Start of Supplied records

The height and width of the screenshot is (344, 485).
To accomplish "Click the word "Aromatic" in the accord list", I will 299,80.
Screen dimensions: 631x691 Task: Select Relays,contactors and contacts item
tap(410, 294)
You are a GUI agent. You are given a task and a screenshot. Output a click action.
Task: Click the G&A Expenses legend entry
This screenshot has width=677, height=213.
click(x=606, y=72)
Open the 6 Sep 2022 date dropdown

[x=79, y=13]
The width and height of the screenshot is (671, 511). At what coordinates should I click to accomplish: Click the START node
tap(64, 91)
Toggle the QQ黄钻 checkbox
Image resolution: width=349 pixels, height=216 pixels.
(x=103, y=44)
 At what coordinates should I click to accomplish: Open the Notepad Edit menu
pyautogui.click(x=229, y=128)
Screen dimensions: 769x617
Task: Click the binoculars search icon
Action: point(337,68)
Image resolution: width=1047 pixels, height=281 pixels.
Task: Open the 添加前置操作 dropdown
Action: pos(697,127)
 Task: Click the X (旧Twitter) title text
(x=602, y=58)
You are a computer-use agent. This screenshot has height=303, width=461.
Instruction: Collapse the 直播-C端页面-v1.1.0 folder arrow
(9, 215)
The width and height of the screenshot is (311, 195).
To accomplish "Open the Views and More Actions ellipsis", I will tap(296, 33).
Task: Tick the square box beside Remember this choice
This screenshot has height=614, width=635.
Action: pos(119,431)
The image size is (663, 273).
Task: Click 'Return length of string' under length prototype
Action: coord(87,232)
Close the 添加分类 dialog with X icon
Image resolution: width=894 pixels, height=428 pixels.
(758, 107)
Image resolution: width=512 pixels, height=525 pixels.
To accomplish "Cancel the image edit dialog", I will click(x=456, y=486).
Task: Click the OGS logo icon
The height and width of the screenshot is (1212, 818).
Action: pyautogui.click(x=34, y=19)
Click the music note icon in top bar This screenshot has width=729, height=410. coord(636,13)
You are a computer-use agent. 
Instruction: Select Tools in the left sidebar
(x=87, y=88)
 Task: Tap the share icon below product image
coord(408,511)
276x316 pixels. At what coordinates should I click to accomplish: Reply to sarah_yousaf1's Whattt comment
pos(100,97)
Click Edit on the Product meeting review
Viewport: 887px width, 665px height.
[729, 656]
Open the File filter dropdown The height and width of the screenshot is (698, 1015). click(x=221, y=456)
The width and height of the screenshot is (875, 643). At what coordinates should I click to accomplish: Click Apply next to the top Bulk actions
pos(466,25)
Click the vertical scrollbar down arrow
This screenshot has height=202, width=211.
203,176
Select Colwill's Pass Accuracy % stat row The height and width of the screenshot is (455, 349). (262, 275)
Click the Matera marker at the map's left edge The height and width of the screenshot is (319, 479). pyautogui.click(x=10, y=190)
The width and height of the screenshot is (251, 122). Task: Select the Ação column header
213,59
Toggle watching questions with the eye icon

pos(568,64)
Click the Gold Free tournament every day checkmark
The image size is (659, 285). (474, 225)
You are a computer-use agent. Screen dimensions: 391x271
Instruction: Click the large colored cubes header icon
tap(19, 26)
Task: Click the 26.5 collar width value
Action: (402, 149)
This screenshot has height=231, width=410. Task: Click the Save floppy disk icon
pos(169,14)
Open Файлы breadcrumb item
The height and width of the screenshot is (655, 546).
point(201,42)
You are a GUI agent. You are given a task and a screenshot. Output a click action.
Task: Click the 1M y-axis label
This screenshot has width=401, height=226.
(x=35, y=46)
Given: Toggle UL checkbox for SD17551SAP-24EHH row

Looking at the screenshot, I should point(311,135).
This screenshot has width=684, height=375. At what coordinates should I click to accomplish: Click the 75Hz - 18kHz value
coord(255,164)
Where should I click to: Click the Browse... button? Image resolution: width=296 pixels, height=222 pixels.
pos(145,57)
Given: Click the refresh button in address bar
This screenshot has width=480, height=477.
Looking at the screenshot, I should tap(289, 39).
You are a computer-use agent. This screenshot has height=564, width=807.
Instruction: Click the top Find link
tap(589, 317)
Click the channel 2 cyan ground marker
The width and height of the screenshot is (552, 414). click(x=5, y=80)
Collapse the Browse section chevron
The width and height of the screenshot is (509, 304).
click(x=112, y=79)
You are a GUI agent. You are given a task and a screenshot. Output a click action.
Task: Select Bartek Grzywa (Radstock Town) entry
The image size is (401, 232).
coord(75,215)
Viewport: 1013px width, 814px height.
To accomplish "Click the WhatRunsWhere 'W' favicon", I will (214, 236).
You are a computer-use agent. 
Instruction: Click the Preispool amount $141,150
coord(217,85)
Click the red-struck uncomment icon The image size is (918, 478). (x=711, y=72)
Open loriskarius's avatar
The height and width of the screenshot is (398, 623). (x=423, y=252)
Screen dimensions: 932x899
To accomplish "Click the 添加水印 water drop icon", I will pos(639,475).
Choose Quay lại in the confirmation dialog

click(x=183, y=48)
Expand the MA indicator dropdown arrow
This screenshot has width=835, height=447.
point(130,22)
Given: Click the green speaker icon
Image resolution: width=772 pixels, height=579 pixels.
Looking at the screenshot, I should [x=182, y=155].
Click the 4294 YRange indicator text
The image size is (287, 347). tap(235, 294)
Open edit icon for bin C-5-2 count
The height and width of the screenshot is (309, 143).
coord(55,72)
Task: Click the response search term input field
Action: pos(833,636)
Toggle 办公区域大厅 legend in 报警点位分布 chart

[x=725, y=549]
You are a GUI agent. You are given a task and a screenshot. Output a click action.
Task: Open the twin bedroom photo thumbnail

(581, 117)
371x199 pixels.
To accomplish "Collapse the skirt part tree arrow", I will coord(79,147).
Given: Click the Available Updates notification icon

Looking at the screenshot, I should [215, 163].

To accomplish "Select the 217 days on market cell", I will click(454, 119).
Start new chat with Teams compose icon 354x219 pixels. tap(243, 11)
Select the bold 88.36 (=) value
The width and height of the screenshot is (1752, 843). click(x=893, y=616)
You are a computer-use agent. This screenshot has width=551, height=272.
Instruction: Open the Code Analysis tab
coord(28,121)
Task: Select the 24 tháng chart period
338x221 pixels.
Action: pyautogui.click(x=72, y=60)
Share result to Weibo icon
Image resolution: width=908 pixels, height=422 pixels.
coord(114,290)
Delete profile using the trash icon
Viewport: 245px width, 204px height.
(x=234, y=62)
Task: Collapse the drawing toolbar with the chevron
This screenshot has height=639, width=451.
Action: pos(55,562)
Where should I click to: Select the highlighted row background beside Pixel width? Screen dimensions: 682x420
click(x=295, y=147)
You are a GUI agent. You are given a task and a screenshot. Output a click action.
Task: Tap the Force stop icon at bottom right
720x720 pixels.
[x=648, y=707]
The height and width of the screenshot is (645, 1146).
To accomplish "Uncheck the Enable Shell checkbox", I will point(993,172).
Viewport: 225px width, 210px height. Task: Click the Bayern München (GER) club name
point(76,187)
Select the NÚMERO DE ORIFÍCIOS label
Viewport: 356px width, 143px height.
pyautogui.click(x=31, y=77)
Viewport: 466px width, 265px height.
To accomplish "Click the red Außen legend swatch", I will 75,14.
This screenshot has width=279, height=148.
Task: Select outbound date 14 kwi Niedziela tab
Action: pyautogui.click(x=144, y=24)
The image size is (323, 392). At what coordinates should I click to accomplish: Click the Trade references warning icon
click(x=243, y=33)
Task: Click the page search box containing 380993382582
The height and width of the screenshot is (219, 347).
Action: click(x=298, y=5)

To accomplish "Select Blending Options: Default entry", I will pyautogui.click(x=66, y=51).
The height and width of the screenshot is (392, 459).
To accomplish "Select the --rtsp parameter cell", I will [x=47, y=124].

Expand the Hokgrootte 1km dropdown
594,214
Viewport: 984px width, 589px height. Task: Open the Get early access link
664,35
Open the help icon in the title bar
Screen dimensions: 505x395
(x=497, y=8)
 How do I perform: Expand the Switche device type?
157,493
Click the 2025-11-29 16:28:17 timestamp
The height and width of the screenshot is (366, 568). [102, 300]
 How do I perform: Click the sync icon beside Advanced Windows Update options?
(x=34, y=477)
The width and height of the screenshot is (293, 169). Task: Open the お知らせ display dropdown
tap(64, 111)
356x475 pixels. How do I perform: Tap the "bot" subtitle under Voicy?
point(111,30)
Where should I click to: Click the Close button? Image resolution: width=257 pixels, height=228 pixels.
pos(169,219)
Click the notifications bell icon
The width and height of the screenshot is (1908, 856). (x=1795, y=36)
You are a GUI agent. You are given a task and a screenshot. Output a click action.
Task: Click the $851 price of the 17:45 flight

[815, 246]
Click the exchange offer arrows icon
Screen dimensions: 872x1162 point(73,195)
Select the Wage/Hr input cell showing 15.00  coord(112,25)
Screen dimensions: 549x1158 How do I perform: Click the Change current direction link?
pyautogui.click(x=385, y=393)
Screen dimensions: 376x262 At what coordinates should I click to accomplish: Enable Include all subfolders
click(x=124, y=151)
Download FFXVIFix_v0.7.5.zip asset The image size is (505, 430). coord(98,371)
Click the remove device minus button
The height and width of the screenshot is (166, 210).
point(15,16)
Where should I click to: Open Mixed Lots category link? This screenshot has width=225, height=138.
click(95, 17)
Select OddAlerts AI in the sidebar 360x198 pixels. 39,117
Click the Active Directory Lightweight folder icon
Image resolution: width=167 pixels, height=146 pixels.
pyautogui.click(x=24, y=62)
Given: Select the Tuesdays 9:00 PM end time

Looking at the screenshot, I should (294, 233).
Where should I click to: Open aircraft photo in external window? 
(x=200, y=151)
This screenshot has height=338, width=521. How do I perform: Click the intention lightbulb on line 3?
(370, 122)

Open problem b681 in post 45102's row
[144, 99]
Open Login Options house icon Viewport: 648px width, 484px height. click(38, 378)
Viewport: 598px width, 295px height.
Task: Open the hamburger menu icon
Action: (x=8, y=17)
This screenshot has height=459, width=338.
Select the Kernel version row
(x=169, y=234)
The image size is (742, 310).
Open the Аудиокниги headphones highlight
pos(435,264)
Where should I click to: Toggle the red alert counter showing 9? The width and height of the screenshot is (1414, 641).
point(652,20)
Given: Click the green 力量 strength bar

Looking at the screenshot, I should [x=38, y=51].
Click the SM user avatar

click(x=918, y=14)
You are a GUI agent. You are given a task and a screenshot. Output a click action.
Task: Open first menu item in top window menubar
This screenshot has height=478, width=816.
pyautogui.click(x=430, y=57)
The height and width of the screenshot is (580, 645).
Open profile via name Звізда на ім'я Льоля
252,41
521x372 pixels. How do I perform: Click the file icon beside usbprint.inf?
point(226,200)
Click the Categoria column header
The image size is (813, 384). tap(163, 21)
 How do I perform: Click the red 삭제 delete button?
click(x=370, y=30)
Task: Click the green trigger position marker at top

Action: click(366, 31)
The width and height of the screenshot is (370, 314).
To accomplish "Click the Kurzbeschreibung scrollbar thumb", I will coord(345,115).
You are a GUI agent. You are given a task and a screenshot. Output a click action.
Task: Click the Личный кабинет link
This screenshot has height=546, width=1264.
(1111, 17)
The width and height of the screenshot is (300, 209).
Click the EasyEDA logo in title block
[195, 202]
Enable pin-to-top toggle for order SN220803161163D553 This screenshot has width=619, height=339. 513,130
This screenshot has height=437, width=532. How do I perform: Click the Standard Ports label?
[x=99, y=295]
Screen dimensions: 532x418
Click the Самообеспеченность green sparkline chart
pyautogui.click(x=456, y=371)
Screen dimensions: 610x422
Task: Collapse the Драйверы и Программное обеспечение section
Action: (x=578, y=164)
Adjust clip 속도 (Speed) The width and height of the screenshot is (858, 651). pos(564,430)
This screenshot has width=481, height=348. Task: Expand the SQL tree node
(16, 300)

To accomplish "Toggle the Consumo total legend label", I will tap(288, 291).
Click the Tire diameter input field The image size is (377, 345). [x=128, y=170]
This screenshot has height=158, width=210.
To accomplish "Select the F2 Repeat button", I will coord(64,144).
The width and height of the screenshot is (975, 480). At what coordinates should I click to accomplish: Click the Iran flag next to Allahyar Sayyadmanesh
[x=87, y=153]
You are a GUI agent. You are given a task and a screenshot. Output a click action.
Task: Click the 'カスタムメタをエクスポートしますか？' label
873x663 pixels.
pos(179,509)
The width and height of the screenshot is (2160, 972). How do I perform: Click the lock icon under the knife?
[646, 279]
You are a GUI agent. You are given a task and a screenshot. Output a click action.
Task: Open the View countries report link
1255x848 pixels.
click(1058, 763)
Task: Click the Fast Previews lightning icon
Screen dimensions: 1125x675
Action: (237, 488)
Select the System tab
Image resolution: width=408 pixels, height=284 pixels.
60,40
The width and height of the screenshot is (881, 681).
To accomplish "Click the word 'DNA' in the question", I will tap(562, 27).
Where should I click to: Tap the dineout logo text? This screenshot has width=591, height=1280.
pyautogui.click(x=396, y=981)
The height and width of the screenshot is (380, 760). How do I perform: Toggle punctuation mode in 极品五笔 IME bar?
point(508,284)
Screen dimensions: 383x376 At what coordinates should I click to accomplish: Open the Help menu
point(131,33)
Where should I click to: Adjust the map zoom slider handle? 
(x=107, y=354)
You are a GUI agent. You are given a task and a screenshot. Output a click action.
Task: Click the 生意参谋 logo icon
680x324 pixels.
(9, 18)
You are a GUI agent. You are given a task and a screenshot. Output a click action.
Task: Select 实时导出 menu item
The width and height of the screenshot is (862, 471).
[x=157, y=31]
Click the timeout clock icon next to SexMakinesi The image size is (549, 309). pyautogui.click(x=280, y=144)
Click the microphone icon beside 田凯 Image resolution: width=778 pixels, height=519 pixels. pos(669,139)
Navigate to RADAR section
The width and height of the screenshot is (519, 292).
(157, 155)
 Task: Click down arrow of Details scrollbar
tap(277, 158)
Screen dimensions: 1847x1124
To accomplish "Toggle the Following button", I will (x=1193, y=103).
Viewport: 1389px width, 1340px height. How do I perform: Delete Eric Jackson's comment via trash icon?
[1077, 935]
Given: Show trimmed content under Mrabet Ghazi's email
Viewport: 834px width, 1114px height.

End of Supplied records

What the task asks> Look above for the line holding "Given: Click the green 力量 strength bar" and the line holding "Task: Open first". Retype both, and every line between them, word for word and nothing else.

Answer space>
Given: Click the green 力量 strength bar

Looking at the screenshot, I should [x=38, y=51].
Click the SM user avatar

click(x=918, y=14)
You are a GUI agent. You are given a task and a screenshot. Output a click action.
Task: Open first menu item in top window menubar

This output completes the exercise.